- Directed by: Seán Devlin
- Written by: Sean Devlin
- Produced by: Seán Devlin Chris Ferguson
- Starring: Abner Pablo Arnel Pablo Lovely Pablo Nilda Pablo
- Cinematography: Jeff Petry
- Edited by: Seán Devlin Marianna Khoury
- Music by: Susie Ibarra
- Release date: October 4, 2018 (VIFF);
- Running time: 80 minutes
- Country: Canada
- Language: English

= When the Storm Fades =

When the Storm Fades is a Canadian docufiction film, directed by Seán Devlin and released in 2018. Described by Devlin as a "docudramedy" because it blends aspects of both docudrama and comedy-drama, the film is set in the Philippines in the aftermath of Typhoon Haiyan and depicts a family's attempts to recover from the disaster.

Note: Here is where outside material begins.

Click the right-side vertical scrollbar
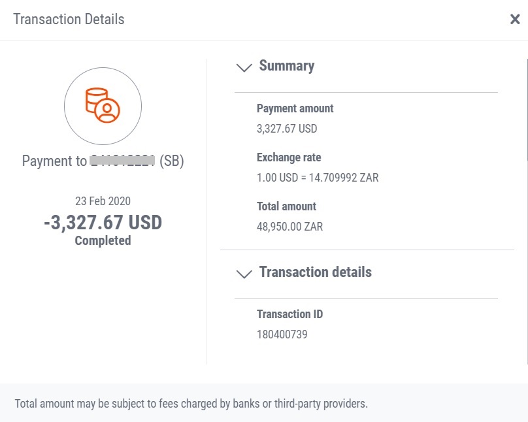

The film stars the real-life Pablo family from Leyte, and is improvised in part around their own real-life experience of the typhoon. Although the film's primary themes address climate change and the effort to recover from grief and loss, the film includes a secondary storyline which depicts two Canadian aid workers (Aaron Read and Kayla Lorette) whose attempts to play the "white savior" backfire.

The film premiered at the 2018 Vancouver International Film Festival, where Devlin won the Emerging Canadian Director award.

Read won the award for Best Supporting Actor in a Canadian Film, and Lorette won the award for Best Supporting Actress in a Canadian Film, at the Vancouver Film Critics Circle Awards 2018. The film was also a nominee for Best British Columbia Film.